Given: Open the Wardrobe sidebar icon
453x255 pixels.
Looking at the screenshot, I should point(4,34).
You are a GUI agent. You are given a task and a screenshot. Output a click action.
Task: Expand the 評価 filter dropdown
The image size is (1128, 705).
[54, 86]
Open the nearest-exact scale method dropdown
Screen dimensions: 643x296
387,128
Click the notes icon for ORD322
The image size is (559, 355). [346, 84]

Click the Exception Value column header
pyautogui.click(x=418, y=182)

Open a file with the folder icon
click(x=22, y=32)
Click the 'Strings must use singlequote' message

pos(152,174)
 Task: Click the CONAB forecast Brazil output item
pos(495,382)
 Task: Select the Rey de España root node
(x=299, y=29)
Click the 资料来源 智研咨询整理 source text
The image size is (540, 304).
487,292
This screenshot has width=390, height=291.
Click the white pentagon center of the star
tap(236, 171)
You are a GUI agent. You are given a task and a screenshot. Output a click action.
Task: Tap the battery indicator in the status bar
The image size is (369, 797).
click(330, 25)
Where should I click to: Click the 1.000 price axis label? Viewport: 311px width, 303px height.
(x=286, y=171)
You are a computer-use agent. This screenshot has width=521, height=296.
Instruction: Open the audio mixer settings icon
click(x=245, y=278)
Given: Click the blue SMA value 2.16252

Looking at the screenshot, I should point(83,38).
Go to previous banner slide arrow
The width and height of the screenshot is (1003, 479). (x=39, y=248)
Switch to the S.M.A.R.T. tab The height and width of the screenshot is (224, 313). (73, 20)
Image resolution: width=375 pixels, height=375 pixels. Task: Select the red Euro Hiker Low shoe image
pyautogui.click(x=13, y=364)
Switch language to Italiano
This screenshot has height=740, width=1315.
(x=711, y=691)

================================

> _What is being asked_: Please give back exactly the lines of this listing beginning at the line with "Task: Select the Rey de España root node" and ending with the line with "You are a computer-use", both included, and nothing else.

> _Written answer_:
 Task: Select the Rey de España root node
(x=299, y=29)
Click the 资料来源 智研咨询整理 source text
The image size is (540, 304).
487,292
This screenshot has width=390, height=291.
Click the white pentagon center of the star
tap(236, 171)
You are a GUI agent. You are given a task and a screenshot. Output a click action.
Task: Tap the battery indicator in the status bar
The image size is (369, 797).
click(330, 25)
Where should I click to: Click the 1.000 price axis label? Viewport: 311px width, 303px height.
(x=286, y=171)
You are a computer-use agent. This screenshot has width=521, height=296.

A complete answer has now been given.